В конце концов я остановился на более скромном доме на 1,5 акрах земли рядом с историческим Старым городом Александрии, всего в нескольких милях от квартала, где жил раньше, и начал строить в подвале то, что впоследствии станет студией звукозаписи, где Foo Fighters будут работать еще долгие годы. На тот момент наш контракт с Capitol Records был расторгнут по «положению о ключевом сотруднике», в котором говорилось, что если уйдет президент Capitol Records Гэри Герш (старый друг, который также был тем, кто подписал Nirvana на лейбл Geffen за несколько лет до этого), то у нас тоже есть такая возможность. Этот пункт добавили из-за нашей долгой совместной истории. Его уход — беспрецедентная удача, и мы решили последовать за ним, став теперь полностью независимыми. Большинство групп никогда не могли себе позволить такой роскоши, будучи связанными контрактами на несколько альбомов.

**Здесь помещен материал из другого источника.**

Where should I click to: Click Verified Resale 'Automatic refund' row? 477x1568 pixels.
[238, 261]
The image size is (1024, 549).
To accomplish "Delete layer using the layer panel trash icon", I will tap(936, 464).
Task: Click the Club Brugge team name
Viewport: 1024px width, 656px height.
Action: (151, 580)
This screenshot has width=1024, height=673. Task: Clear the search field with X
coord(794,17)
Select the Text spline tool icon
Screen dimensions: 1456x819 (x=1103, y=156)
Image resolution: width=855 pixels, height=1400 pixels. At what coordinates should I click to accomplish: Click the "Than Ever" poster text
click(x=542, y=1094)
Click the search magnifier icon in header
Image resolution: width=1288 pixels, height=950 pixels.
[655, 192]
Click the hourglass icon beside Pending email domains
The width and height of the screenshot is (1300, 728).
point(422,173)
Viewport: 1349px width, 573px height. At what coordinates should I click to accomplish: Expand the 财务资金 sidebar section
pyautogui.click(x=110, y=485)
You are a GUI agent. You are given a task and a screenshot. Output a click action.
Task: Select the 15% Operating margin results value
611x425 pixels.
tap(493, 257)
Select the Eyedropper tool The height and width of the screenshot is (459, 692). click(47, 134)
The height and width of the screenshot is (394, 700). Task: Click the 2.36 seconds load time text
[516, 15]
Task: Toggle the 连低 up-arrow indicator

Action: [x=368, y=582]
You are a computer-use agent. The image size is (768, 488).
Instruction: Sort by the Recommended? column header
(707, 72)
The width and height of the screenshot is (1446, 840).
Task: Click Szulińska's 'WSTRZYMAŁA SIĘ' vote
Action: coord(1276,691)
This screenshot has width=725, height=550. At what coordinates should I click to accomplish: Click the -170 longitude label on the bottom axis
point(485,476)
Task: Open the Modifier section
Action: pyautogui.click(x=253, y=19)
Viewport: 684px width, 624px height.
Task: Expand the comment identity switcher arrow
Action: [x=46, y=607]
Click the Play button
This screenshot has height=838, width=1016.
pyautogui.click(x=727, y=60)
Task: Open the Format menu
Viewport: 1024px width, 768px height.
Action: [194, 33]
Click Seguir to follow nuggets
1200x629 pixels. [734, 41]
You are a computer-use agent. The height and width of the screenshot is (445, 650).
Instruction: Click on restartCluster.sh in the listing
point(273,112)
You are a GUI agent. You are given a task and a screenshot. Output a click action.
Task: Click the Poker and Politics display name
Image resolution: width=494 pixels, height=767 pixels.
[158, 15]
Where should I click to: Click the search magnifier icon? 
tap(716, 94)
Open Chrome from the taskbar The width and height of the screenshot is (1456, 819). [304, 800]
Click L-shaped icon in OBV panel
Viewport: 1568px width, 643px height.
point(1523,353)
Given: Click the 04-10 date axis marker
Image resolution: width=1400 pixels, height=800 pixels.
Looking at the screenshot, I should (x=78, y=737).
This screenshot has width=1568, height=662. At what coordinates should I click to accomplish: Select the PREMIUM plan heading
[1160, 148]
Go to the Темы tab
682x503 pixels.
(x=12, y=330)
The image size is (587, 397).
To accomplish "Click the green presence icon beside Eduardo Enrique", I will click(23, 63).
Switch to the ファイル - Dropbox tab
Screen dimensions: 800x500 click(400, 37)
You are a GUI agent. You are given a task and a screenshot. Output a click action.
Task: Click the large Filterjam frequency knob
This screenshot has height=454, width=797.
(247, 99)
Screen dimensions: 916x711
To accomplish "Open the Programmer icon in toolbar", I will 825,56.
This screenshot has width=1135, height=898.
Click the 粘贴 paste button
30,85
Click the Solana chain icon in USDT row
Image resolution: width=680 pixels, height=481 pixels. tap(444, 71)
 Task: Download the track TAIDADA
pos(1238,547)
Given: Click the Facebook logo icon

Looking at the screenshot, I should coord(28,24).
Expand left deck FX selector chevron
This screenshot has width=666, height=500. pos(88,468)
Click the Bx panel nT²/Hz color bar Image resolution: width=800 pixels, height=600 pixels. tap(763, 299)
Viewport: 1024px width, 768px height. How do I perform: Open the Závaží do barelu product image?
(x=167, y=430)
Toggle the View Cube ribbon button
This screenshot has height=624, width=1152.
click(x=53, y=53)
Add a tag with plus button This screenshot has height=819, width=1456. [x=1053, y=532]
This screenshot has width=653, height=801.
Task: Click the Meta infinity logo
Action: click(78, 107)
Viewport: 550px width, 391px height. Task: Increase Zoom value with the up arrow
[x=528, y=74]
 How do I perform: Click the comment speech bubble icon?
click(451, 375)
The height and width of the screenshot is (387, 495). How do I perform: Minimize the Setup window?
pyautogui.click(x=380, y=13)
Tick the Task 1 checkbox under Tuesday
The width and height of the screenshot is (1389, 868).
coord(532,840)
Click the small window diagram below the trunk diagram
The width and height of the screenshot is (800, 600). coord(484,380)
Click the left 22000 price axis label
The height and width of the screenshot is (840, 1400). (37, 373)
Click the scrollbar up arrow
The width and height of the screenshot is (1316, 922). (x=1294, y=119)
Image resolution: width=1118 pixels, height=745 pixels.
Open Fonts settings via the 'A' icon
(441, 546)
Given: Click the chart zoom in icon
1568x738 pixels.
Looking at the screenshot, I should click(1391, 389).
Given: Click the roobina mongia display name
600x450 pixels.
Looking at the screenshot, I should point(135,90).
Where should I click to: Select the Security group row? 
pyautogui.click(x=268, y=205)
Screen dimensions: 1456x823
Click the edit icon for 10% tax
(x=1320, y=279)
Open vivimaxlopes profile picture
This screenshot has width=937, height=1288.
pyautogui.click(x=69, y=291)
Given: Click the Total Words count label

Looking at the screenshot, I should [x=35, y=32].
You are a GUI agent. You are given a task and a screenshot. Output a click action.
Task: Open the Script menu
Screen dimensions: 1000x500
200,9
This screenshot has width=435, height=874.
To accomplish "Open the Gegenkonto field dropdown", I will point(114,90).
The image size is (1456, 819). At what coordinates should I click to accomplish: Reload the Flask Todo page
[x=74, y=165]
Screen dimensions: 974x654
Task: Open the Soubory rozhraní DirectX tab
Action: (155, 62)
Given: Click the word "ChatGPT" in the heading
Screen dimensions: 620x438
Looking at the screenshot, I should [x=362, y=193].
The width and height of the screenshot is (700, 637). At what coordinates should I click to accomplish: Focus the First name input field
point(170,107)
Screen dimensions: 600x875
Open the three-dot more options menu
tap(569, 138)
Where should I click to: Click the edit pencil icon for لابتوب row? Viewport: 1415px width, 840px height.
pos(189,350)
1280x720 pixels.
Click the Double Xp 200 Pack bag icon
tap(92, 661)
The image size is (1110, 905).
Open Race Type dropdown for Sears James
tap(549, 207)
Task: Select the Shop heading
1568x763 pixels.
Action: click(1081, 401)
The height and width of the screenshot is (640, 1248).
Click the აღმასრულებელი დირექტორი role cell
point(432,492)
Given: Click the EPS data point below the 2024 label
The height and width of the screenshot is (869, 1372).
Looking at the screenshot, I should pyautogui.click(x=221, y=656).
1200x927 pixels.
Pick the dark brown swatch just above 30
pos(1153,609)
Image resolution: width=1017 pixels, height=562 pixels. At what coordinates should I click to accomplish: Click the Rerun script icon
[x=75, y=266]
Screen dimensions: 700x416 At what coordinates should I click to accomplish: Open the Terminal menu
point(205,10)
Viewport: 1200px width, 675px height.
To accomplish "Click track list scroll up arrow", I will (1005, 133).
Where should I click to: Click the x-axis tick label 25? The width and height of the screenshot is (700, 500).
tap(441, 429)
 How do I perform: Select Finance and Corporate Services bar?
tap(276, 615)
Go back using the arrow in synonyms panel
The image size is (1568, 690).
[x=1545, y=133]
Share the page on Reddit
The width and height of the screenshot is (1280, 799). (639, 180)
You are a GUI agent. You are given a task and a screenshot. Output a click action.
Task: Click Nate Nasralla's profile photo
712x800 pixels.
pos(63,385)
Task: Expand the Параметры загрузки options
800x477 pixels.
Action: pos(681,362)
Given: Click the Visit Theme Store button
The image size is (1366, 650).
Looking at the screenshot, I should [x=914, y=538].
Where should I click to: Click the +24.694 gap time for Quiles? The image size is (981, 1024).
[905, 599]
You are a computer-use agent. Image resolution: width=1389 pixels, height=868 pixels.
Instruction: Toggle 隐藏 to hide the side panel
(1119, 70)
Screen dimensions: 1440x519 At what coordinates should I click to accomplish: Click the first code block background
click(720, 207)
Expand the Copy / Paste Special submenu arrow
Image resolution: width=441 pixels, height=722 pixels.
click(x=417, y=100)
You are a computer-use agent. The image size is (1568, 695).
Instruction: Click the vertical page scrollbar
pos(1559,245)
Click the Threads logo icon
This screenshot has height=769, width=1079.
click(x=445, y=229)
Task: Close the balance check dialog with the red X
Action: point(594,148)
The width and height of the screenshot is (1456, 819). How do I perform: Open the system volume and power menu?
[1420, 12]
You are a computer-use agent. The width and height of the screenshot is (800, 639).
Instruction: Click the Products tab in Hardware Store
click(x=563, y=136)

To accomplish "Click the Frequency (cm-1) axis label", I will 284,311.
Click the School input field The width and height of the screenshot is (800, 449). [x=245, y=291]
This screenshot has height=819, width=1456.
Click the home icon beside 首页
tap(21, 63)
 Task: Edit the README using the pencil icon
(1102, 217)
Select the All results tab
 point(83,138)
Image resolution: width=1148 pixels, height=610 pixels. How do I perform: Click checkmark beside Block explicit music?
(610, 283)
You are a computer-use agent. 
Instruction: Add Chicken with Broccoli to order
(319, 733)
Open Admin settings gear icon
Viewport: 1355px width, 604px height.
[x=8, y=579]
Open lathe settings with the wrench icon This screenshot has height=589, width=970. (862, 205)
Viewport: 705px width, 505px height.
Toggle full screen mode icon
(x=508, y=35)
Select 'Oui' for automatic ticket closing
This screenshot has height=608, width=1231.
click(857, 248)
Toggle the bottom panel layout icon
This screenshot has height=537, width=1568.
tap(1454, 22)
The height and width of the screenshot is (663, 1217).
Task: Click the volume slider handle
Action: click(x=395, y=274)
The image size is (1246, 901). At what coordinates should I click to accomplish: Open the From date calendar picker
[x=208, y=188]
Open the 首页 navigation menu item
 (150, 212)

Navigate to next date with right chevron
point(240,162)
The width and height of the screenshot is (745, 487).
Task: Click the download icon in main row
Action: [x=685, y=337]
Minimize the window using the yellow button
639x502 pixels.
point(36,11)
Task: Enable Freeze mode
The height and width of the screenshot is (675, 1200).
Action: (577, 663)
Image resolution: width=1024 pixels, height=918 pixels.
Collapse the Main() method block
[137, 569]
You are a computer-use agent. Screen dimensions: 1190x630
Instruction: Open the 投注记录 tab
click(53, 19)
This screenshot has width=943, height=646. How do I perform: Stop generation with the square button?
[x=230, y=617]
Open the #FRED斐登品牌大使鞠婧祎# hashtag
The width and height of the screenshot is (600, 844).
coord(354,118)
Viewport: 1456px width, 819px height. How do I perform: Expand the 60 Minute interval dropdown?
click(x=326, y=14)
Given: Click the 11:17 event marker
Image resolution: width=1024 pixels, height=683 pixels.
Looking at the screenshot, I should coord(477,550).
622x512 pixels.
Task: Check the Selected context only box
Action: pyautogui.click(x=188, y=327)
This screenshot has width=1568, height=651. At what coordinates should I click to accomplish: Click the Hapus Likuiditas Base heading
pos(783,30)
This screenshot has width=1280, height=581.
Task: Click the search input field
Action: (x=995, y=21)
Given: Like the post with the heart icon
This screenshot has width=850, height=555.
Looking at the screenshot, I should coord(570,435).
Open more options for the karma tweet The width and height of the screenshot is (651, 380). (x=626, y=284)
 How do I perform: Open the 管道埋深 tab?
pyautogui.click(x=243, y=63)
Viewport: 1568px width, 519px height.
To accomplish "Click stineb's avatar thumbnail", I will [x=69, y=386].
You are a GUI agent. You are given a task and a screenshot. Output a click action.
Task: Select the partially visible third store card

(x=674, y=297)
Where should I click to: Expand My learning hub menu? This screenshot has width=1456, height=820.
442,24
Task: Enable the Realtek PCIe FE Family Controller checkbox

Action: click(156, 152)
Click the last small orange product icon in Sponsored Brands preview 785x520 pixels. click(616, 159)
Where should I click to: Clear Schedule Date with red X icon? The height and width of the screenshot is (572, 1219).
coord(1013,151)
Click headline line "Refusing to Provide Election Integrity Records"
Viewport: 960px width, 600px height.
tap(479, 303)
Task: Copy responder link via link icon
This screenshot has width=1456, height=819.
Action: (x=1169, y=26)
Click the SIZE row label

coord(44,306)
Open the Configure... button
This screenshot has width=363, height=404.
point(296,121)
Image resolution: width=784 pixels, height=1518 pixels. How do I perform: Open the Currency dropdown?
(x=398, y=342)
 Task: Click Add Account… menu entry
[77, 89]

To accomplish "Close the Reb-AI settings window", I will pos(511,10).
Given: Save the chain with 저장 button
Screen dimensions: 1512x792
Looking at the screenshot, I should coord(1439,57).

Самое прекрасное в том, что мы больше не были обязаны быть группой. Нам не нужно было этого делать, но мы хотели этого, что доказывало искренность намерения. С момента выхода нашего первого альбома прошло несколько тяжелых лет, суровых гастролей, попыток найти себя, преодоления кризиса второго альбома и потерь нескольких участников, но мы всегда сохраняли искреннюю любовь к совместной игре. Единственный раз, когда я всерьез подумывал о том, чтобы сдаться, был весной 1998 года, когда Нейт на двадцать четыре часа ушел из группы. Я был дома у мамы в Вирджинии, и Нейт позвонил мне, сообщая, что больше не хочет продолжать и что со своей старой группой Sunny Day Real Estate, планирующей воссоединение, он чувствовал себя комфортнее. Это меня сильно задело. Уильям никогда особо не соответствовал динамике группы, Пэту просто «надоело», и он ушел, Франц был моим старым другом, однако с ним что-то просто не «щелкало», но Нейт? Парень, с которым мы вместе все это затеяли? Я решил, что с меня хватит, и сердито ответил: «Ладно, но меня уже достало учить людей этим гребаным песням, поэтому, когда я найду тебе замену, его будешь обучать ТЫ». Мы попрощались, но в глубине души я знал, что без Нейта Foo Fighters закончится. Я не мог выдержать еще один уход из группы, и это начало подозрительно походить на сольный проект, чего я никогда не хотел.